*ZADANIE PISEMNE:*
Odpowiedz na pytania do wpisu o palmach:
1. Jaką palmę w ubiegłym roku eksperymentalnie wsadzono do gruntu?
2. Czym przykryto styropianowy boks, w którym palmy przezimowały?
3. Skąd przywieziono pestkę, z której wyhodowano trachycarpusa w doniczce?

*PODANY TEKST:*
Witam,
A więc przedstawiam pokrótce moja palmową rodzine wraz ze zdjęciami
Zaczne od tych rosnących w gruncie.
W ubiegłym roku do gruntu wsadziłem eksperymentalnie małego tracha wagnerianusa. Tak wygladal jesienia 2011:
Razem z trachycarpusem fortunei w doniczce przezimowaly sobie w styropianowym boksie dogrzewanych kablem grzejnym, przykrytym przeroczysta plyta z poliwęglanu komorkowego. Wygladaja bardzo dobrze po zimie.
Ten trachycarpus w doniczce jest wyhodowany od pestki przywiezionej z Pn Włoch jakieś 12 lat temu. Nawet mam gdzies zdjecie jego matki (ojca? ) , wiec mam do niego pewien sentyment
Jak na swój wiek jest dosyć mały, pewnie dlatego, że sporo swego życia spędził w zamkniętych pomieszczeniach. Tak czy inaczej za parę tygodni powędruje do gruntu.

*DOSTĘPNE DANE:*
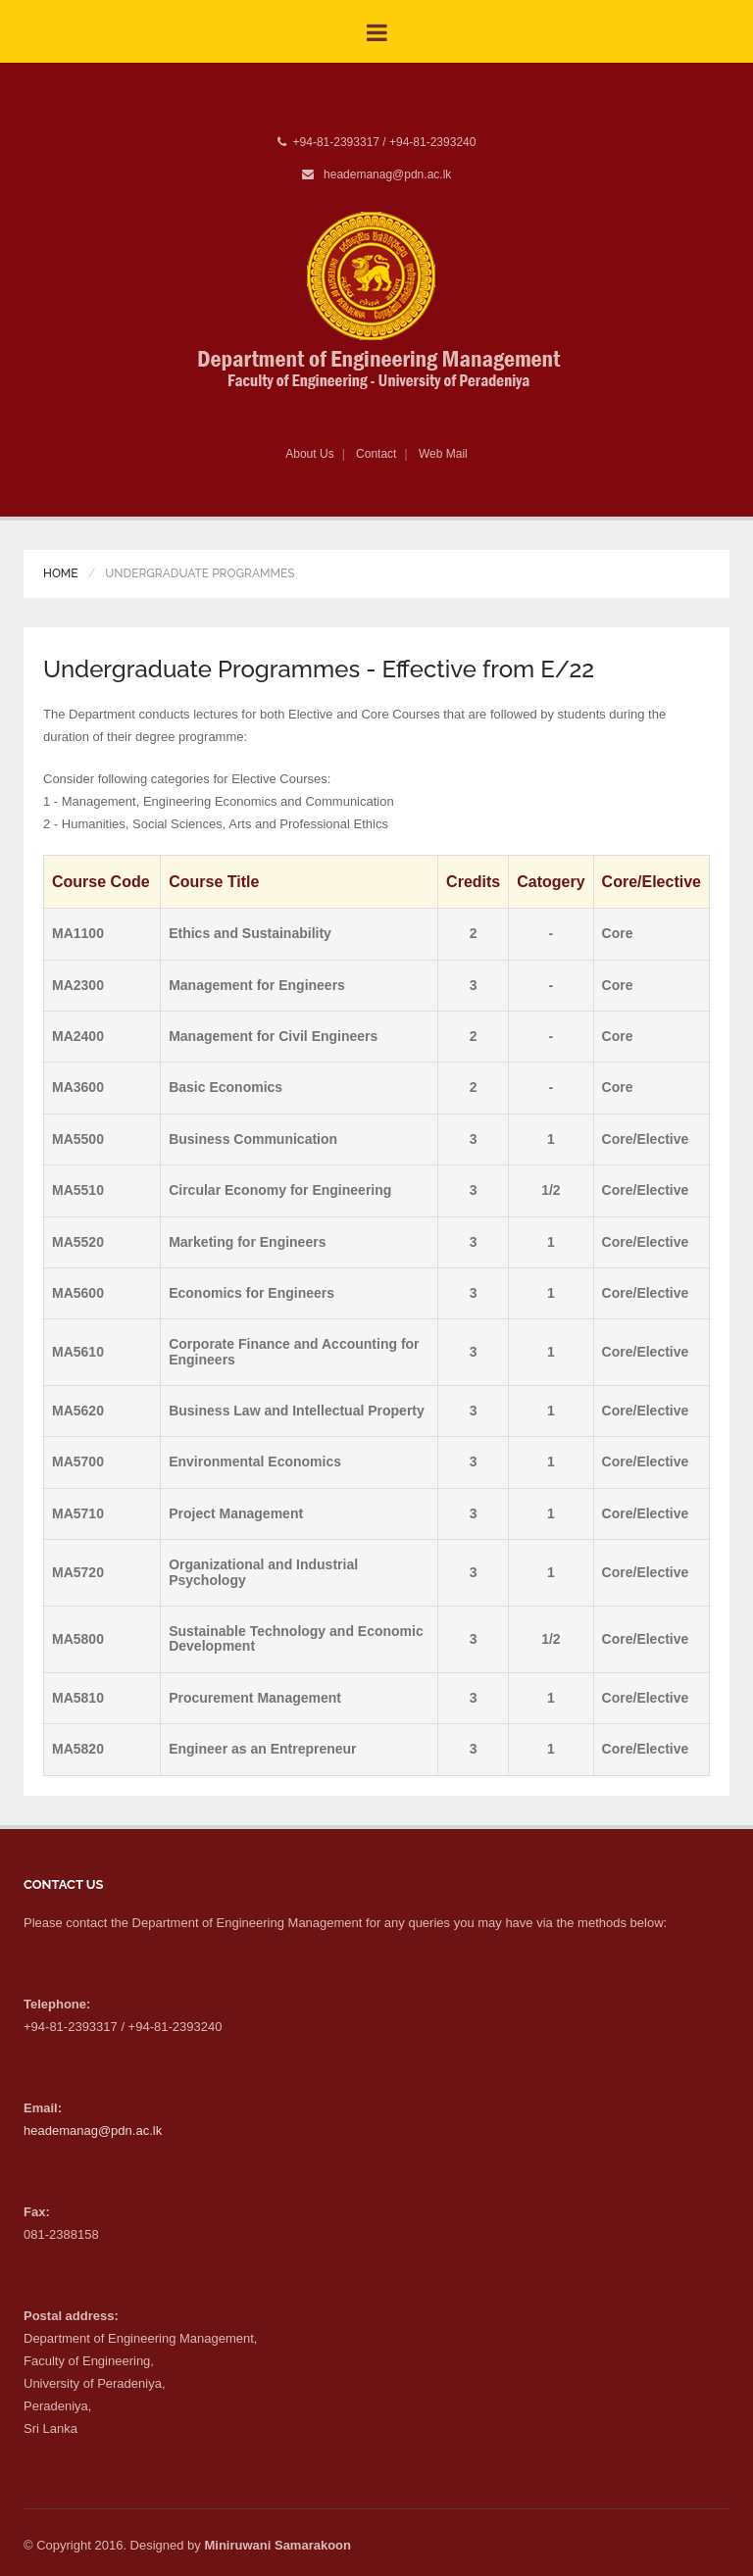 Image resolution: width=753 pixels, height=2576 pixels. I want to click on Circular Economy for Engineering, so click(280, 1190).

*ODPOWIEDŹ PONIŻEJ:*
1. Małego trachycarpusa wagnerianusa.
2. Przezroczystą płytą z poliwęglanu komórkowego.
3. Z północnych Włoch.